Friday, March 2, 2012

Taking it back

I'm not really a confrontational person, and sometimes my reactions are a little delayed.  I often get caught up in a moment, any moment really, without reflecting too closely--until afterwards.  Lately, my life has been full of laughter, smiles, beautiful people, and a realization that my world is aligning.  As the cliche states though, nothing is ever perfect.  I have found encroachments of negativity that, though I try to suppress or write off, continue to badger me.  Apparently the time has come to challenge my laid back demeanor.  After much contemplation, and serious talks with a good friend, I realize now that it's time to let go.  


There are people that have touched my life in so many ways over time but have now been proving difficult to approach.  In fact, it hurts me to realize that I have to distance myself a little so I don't get hurt.

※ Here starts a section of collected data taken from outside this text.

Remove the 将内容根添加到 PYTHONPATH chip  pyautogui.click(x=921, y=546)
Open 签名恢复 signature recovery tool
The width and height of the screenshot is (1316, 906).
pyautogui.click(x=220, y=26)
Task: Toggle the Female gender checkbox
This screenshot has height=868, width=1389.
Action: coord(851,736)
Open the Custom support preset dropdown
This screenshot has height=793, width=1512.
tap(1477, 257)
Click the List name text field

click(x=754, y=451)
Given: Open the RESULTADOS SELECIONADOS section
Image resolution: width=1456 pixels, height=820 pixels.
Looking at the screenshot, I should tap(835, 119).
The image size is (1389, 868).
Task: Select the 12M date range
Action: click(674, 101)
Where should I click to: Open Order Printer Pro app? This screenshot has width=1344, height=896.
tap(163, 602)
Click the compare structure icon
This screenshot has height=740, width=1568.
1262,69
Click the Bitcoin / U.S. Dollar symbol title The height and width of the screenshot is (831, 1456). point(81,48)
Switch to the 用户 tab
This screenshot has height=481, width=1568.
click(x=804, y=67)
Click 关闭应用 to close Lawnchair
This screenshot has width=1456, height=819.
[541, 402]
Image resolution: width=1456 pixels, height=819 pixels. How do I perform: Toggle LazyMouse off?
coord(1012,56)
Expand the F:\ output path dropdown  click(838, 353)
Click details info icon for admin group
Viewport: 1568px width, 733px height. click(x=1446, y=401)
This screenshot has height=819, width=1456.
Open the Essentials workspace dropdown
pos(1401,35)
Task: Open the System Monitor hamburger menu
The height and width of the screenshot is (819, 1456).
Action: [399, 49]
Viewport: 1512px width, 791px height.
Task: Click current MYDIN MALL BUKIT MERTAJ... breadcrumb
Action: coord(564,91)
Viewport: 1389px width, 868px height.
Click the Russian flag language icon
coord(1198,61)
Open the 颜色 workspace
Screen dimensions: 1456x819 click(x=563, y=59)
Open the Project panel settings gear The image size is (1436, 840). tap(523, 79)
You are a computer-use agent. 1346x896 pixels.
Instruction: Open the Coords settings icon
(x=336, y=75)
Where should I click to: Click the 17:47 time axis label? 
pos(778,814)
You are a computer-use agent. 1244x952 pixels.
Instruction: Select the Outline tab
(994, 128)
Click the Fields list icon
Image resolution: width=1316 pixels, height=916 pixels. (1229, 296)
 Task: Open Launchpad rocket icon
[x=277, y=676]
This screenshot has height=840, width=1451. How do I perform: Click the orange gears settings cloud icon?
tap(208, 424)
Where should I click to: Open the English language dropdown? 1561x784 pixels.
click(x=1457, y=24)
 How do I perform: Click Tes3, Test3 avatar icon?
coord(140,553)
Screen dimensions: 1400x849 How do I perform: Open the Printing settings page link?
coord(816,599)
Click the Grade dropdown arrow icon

Insults, no matter how witty you try to play them off as, upset me.  Sometimes I don't fully react until I am removed from the scene and pondering my time spent with you.  I can't handle your selfishness, and I can't handle your underhanded insults about me that, though you may find funny, I find less than amusing. I don't need a sense of humor, just a little respect. 


I am both sorry and thankful that I have come to these conclusions. Given time, I'm sure I will work through this, but for now the process of letting go has begun. 

[To those reading this, I apologize for the constant use of second person.  I don't want to name names, but I did need to get this out.]